DM was removed from the dishes and the cells were washed twice with DPBS; 500 µL DM was added to each dish. Five evenly spaced explants were placed in each dish and incubated for 3 hours at 37°C with a 5% CO2 atmosphere. Once explants were slightly attached to the SkMCs, an additional 500 µL DM was added to each dish and then incubated for 24 hours. After 24 hours of incubation, a further 1 mL of DM was added to each dish. As the myocytes fuse into immature myotube between 24 and 48 hours, sprouting neurites from the explants innervate the cells at this stage of development. Cocultures were maintained by changing half the DM every 48 hours. Live cells were visualized using a Leica DMI6000 B inverted microscope (Leica Microsystems, Milton Keynes, UK). In addition, real-time myotube contractions were video-captured with phase-contrast microscopy on day 7 at 24 frames per second. Cell fixation for immunocytochemistry was performed on day 14.
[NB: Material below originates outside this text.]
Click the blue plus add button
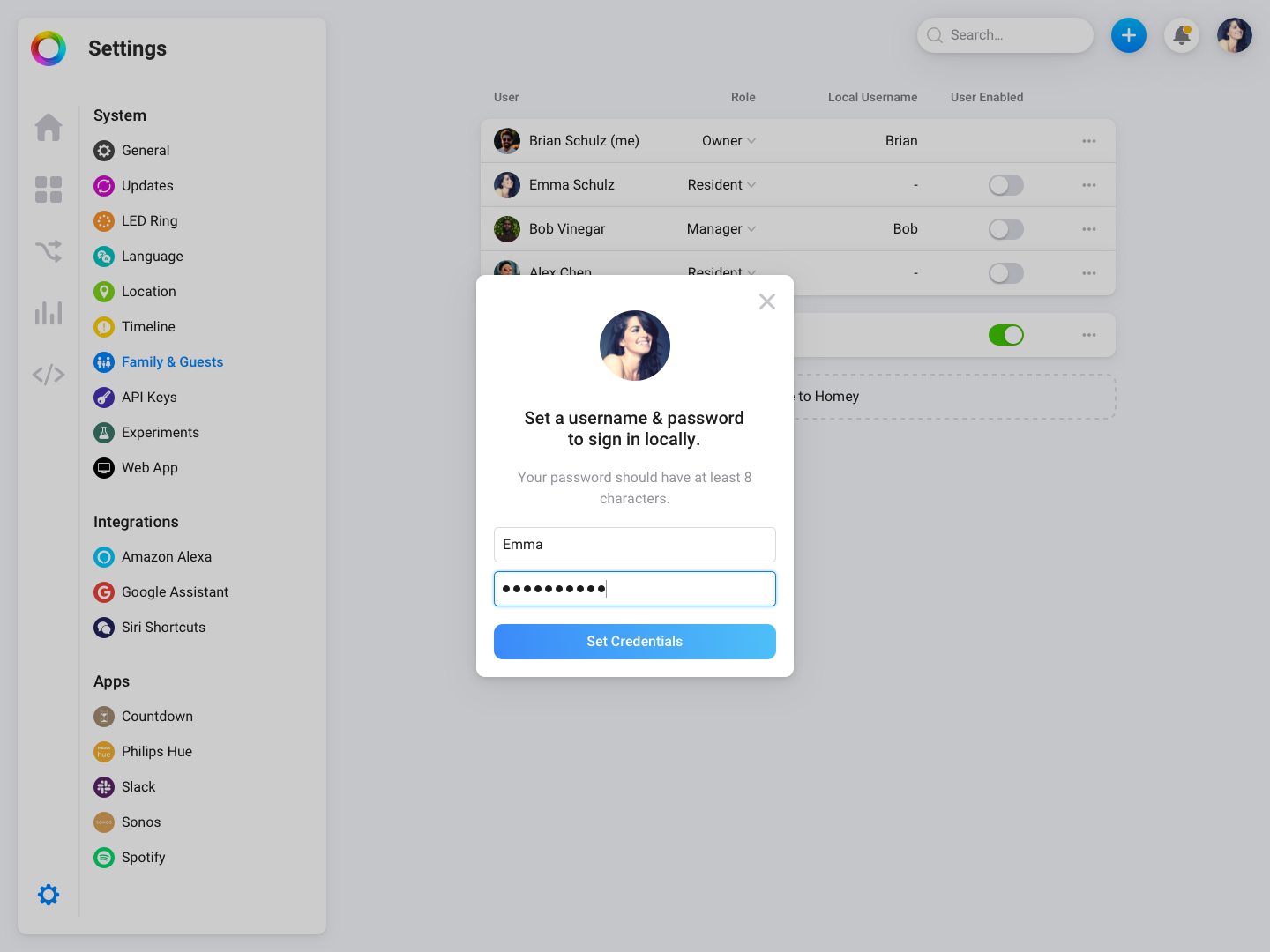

Cells were washed twice with DPBS and fixed in 4% paraformaldehyde for 10 minutes at 21°C. Fixed cells were washed thrice with DPBS and permeabilized with 1× perm/wash buffer (BD Biosciences, Franklin Lakes, NJ, USA), and incubated for 30 minutes at 21°C, followed by a final wash with DPBS. Cells were then incubated for 1 hour in a blocking solution of 0.2% Triton X-100 with 10% normal goat serum (GS) or 10% normal donkey serum (DS) (all from Sigma-Aldrich, St Louis, MO, USA). Blocking solution was removed and cells were washed once with DPBS. The primary antibody in a diluent consisting of 3% GS or DS with 0.05% Tween-20 (Sigma-Aldrich, St Louis, MO, USA) was added to the cells and incubated for 18–24 hours at 4°C. Following primary antibody incubation, the cells were washed thrice with DPBS before incubation with the corresponding secondary antibodies for 1 hour at 21°C. Confirmation of myotube innervation and NMJ formation was assessed via confocal microscopy using the Leica TCS SP5 confocal microscope (Leica Microsystems, Wetzlar, Germany).
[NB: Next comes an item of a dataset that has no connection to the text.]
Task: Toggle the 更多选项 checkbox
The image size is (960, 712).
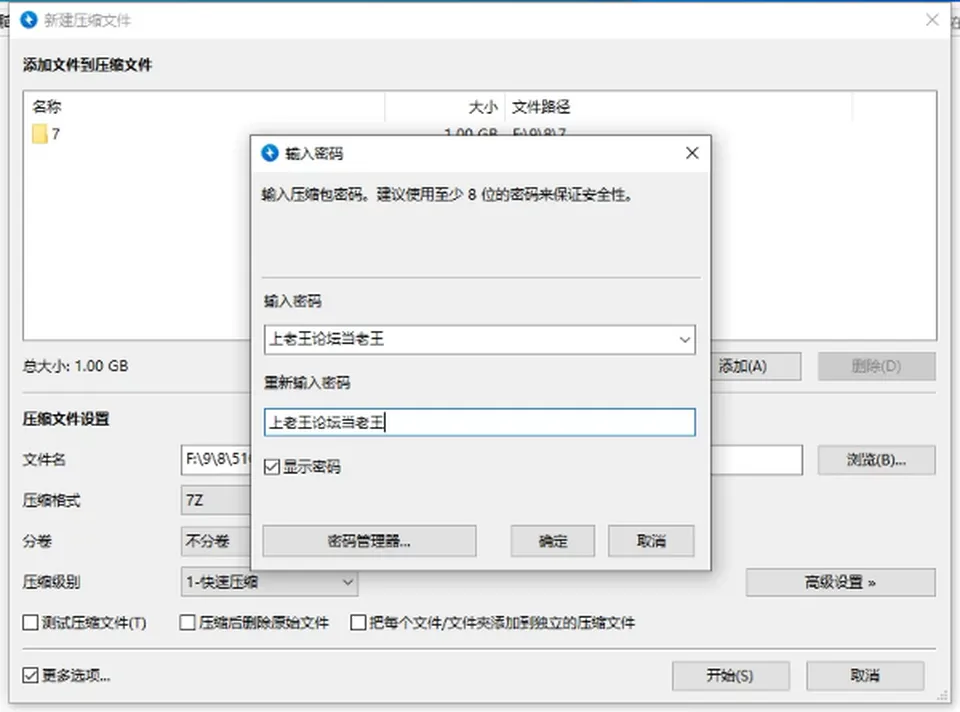Action: tap(30, 675)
Quantification of NMJ morphologies
Innervated and aneural cultures were fixed and stained as described above. Various NMJ morphologies were quantified using previously established NMJ morphology development classifications (ie, mature, fragmented, faint, premature, denervated).38–41 Twenty random fields of view were assessed at 20× magnification using the Leica TCS SP5 confocal microscope for each data set.
Innervated and aneural cultures were fixed and stained as described above. Verification of triad formation was assessed using the Leica TCS SP5 confocal microscope. Thirty random fields of view were assessed at 40× magnification.
Characterization of cholinergic motoneurons
An appropriate NMJ is characterized by the connection of cholinergic motoneurons via endplates with SkMCs.16 In our coculture, motoneurons and myotubes were identified by their staining for choline acetyltransferase (ChAT) and myosin heavy chain (MHC), respectively. Indeed, they were often co-localized (Figure 1) and, together with the numerous motoneuron axon terminals in contact with differentiated myotubes, suggest innervation of the SkMCs. There were also some myotubes with multiple points of contact with axon terminals, similar to what is seen in early postnatal muscle development. During in vivo development, myotubes are innervated by multiple branching axons, which extend from many motoneurons. As development progresses, axon pruning occurs and hundreds of mature muscle fibers are innervated by single motoneurons, creating a functional motor unit.17 Importantly, the development of the cocultures appeared similar to what is observed in vivo before axon pruning occurs.
Having confirmed the co-localization of cholinergic motoneurons with differentiated myotubes, subsequent experiments were performed to verify that synaptic connections were indeed formed between the motoneurons and myotubes. NMJs are distinguishable by highly clustered AChRs on the myotube membrane in close proximity of motoneuron axons. Motoneurons were identified by staining for β-III-tubulin and AChR clusters were identified with fluorescently labeled α-bungarotoxin (α-BTX) (Figure 2). In the cocultures, numerous axon terminals co-localized with AChR aggregations on the myotube membrane. These clusters of AChRs had the typical twisting-knotted configuration, as seen in vivo, while sparse, unstructured and disjointed AChRs were observed on the membranes of myotubes that were aneurally cultured.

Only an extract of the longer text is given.